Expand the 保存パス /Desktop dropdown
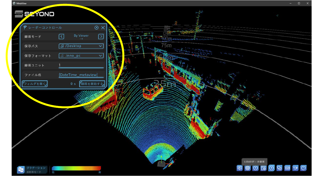The width and height of the screenshot is (323, 176). (81, 46)
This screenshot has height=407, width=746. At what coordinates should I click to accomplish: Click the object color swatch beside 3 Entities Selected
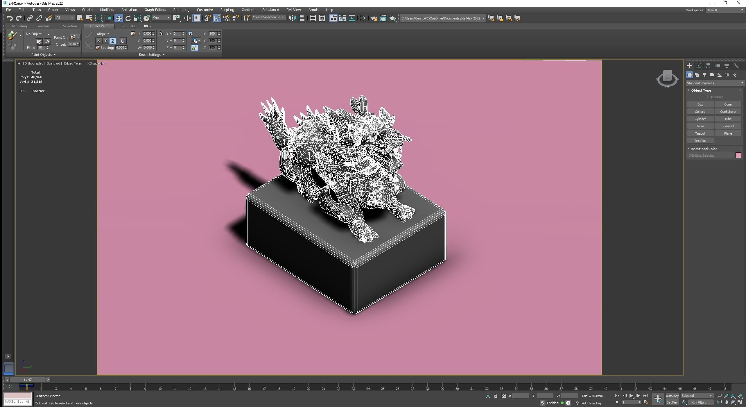tap(738, 155)
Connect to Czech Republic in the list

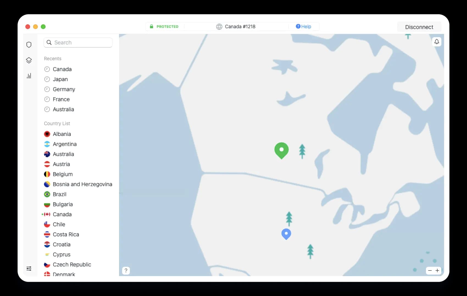point(72,264)
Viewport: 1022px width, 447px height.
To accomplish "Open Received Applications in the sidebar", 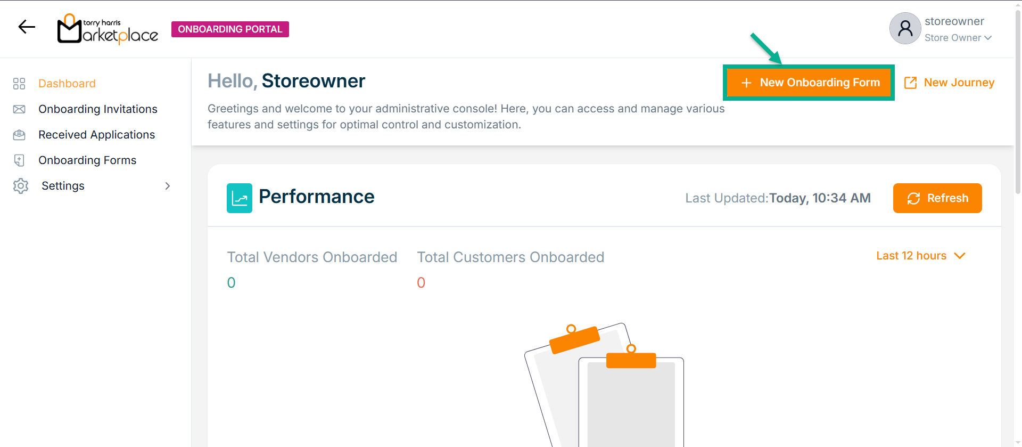I will point(96,135).
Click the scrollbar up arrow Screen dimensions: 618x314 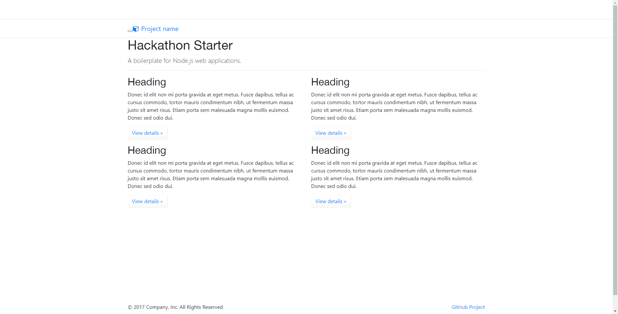pyautogui.click(x=615, y=2)
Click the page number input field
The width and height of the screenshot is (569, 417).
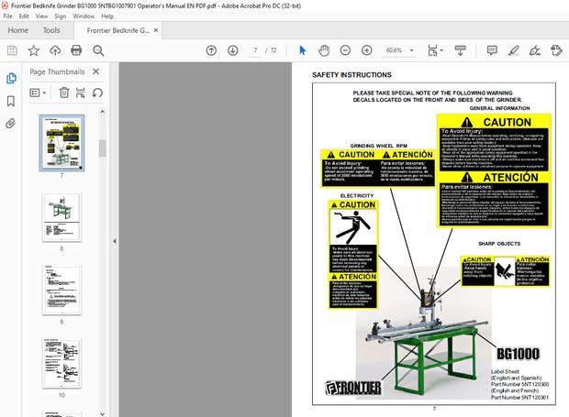(254, 50)
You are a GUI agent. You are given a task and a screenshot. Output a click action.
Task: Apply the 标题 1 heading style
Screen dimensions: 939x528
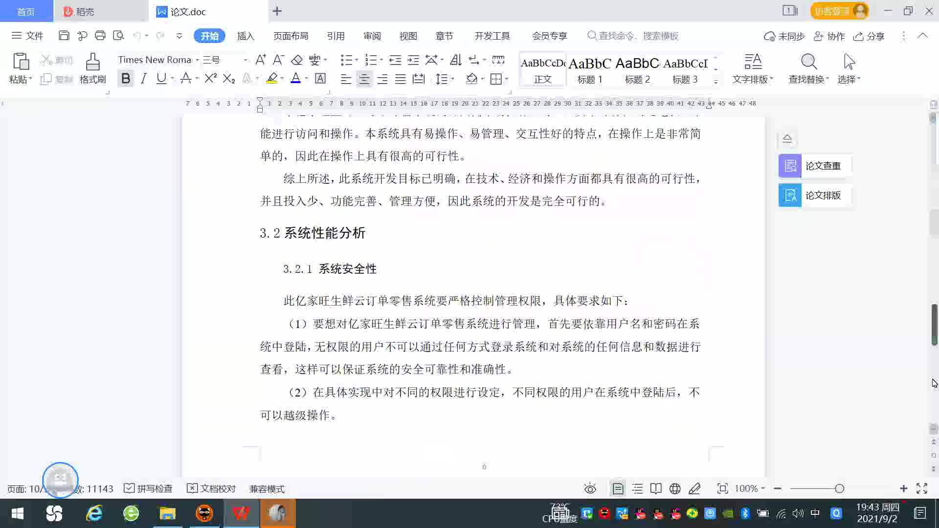click(x=590, y=69)
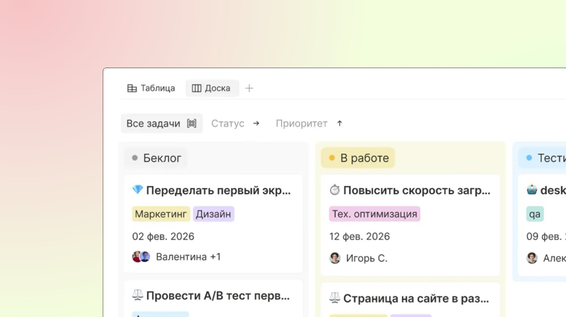Click the table icon beside Таблица
This screenshot has width=566, height=317.
pos(132,88)
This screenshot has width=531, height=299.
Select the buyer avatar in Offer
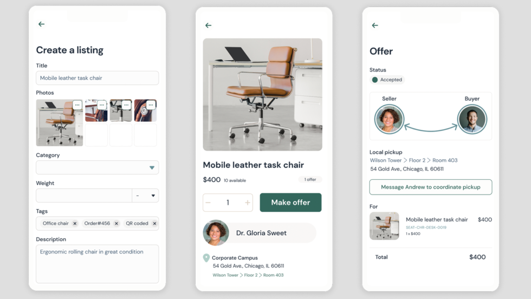coord(472,119)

========================================

• _Aim_
Rewrite the lines from the one containing "This screenshot has width=531, height=299." through the end of the data as a Markdown table with the columns Row and Line. Number each line, skip blank lines, and leave the pictures out.

• _Response to the task_
| Row | Line |
|---|---|
| 1 | This screenshot has width=531, height=299. |
| 2 | Select the buyer avatar in Offer |
| 3 | coord(472,119) |